Arturo Perez Reverte y Javier Marías

Parece que su muerte ha tenido que ver, según sospecho, con el tabaco. Pero es que viene todo junto: si eres un nostálgico de los tiempos en que regían los buenos modales, te gustan las mujeres con zapatos de tacón, eres amigo de Pérez Reverte y escribes en máquina de las de antes tienes que fumar como un carretero por deber. Se es o no se es. Cuando yo vivía en la calle Mayor de Madrid, a menudo me lo encontraba paseando por la calle Segovia, o de visita en Méndez, la librería de esa calle que le había consagrado dos estanterías completas a su obra.

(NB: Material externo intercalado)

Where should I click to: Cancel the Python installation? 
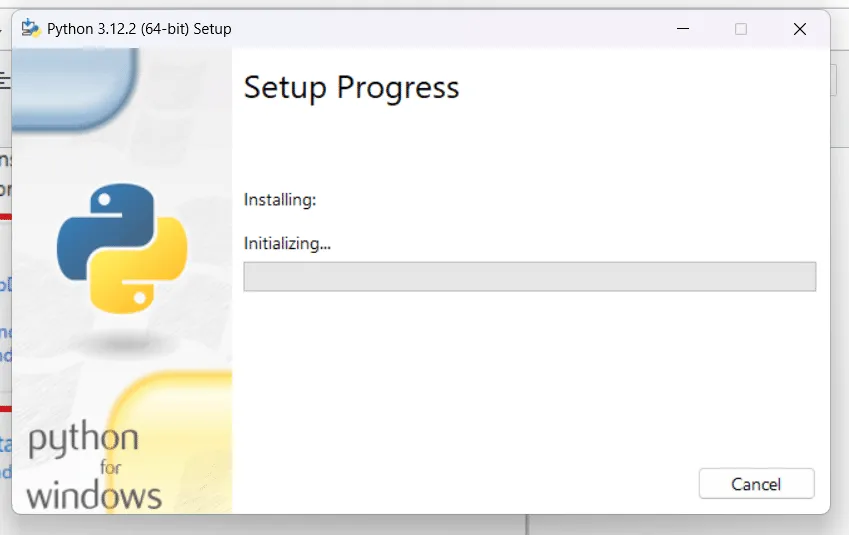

También se pasaba por allí Arturo Pérez Reverte, y a este sí que le abordé una mañana, porque le había oído decir en Méndez que a su hija le gustaba Jane Austen, de modo que le regalé un ejemplar de mi ensayo al respecto. Pero con Marías había que ser más respetuoso. Deambulaba por la calle como eso que soñaba ser, un gentlemen. Gabardina, pelo pá atrás y cigarrillo aristocrático. Su padre, Julián Marías, como me demostró en una ocasión Ramón González Correales, se enfrentó valientemente con el franquismo, pero digamos que como filósofo no pasó de ser el más leal de los discípulos, el Teofrasto de Don José Ortega y Gasset. No echaré mucho de menos la articulística en El País de este Marías Junior, a decir verdad, pero sí sin duda su apostura de hombre de letras que sabe muy bien a la sombra de qué muertos ilustres había que arrimarse, y cuyos devaneos políticos o personales siempre estuvieron muy por debajo para él del rigor con que concebía la empresa literaria. Como decía en su El demonio de la teoría Antoine Compagnon -en lo que temo que sea su tesis doctoral publicada como libro-, acerca del hábito crítico: Así que no he abogado por una teoría entre otras, ni por el sentido común, sino por la crítica de todas las teorías, incluida la crítica del sentido común. La perplejidad es la única moral literaria. (Acantilado, pág. 312). Ese era, me parece, el espíritu de Javier Marías en tanto escritor. En cuanto a su calidad de monarca, siempre esperé que algún día me nombrase secretario del Reino de Redonda, o Guardián del Santo Arbusto de Boj, o algo que sonase igual de británico, pero creo que llego un pelín tarde… Que la tierra, esa que media entre Oxford y Madrid, le sea leve.